Qual é, então, a relação de Salles com o “intenso agora”? “O que me dá essa sensação da intensidade é o estádio de futebol. É a pequena intensidade. O que tem em comum é o sentimento oceânico, que muita gente descreve nesses momentos: que você não é mais só você, que de certa forma se irmana com todos os que estão ali, e isso atravessa classe, atravessa género, atravessa idade. Todos os que vivem uma dessas grandes experiências colectivas falam nisso. Os jovens que estiveram nas manifestações de 2013 dizem: ‘Eu andava pela Avenida Paulista e ao meu lado havia uma pessoa que noutras circunstâncias eu jamais conheceria, mas naquele momento a gente estabelecia uma conversa que era uma conversa de iguais.’ Vai deixar de ser igual assim que parar, ou assim que a polícia vier dar porrada, porque vai dar mais porrada nele do que em você, porque você tem a cara bonitinha de classe média, você é branco e tem boa dentição.

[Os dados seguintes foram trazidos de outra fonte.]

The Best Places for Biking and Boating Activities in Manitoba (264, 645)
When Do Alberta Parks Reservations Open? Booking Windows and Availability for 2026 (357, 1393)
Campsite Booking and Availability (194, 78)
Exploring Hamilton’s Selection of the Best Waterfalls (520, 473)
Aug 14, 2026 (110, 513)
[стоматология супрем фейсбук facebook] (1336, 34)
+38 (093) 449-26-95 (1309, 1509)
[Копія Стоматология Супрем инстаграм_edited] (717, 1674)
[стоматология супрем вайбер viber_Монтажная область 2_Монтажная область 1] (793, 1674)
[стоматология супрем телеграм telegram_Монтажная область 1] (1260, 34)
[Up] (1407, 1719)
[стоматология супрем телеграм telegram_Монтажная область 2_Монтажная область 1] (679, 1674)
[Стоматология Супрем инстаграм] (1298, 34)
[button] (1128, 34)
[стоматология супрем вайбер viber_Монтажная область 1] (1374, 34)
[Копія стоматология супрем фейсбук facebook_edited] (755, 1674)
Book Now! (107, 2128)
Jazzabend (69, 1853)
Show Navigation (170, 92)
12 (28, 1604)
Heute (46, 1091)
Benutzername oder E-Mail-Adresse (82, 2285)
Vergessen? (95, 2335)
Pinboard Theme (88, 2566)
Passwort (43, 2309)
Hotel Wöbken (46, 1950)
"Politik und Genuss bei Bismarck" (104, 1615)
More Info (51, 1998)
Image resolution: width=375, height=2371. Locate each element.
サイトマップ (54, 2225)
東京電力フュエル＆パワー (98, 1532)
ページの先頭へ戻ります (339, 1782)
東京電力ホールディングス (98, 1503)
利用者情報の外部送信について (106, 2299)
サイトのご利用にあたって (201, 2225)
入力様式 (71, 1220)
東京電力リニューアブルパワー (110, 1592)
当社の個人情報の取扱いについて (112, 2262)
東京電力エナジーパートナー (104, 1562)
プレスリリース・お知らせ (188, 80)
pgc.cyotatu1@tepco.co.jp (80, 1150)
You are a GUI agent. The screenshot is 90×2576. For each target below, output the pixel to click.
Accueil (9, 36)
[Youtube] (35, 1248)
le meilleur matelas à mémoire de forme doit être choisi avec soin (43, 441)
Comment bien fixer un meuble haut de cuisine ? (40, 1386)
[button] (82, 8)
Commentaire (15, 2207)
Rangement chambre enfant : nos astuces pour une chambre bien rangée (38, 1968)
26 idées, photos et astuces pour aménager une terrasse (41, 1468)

Nesse sentido não é igual — mas você tem a ilusão de que é, e essa ilusão é vivida como verdadeira.”

“Esse sentimento de ser parte de uma coisa que te transcende é uma das definições de uma experiência mística”, acrescenta Salles. “Isso o estádio de futebol deu-me. Para uma pessoa como eu, muito dentro de si mesma, esse é um momento em que consigo conectar-me. A coisa vem de fora para dentro. E nisso é importante eu ser botafoguense, porque é um time esquisito, de pouca gente, um time que tem muito mais derrota do que vitória. O sentimento de solidariedade não é com a multidão, não é com os vencedores, mas com pessoas que optaram por uma coisa que é difícil, que — nessa esfera, nesta cidade — é a mais difícil de todas, a que menos te dará retorno; e, no entanto, você é leal a isso. Essa é uma maneira muito racional de pensar num time de futebol, mas confesso que é o que me comove no Botafogo.”

A história dá a volta, e do que Salles fala, de novo, indirectamente, é da questão do privilégio, de um desejo de igualdade. “Eu vou para o estádio e sinto-me muito próximo — mas muito próximo mesmo — do desdentado de 82 anos de idade que está sentado na arquibancada ao meu lado. Numa sociedade de muitos ‘estamentos’, em que as barreiras são muito rígidas, o estádio de futebol é um lugar em que elas são dissolvidas. Em alguma coisa que é muito importante para mim, ele é igual a mim. E acho que isso é mais forte num time como o Botafogo. Porque é fácil ser Flamengo: você só tem de gostar de vencer, de ser o mais forte, de estar do lado do poder, do lado do dinheiro, e tudo isso é de certa forma natural. Optar pelo contrário é mais raro. Eu comecei a gostar de futebol na década de 1970, que foi o pior período da história do Botafogo: não tinha uma vitória, não tinha nada, enquanto o Flamengo tinha o Zico. E eu desprezo as pessoas que optaram pelo time do Zico: entre vietnamitas e americanos, é como você escolher os americanos.”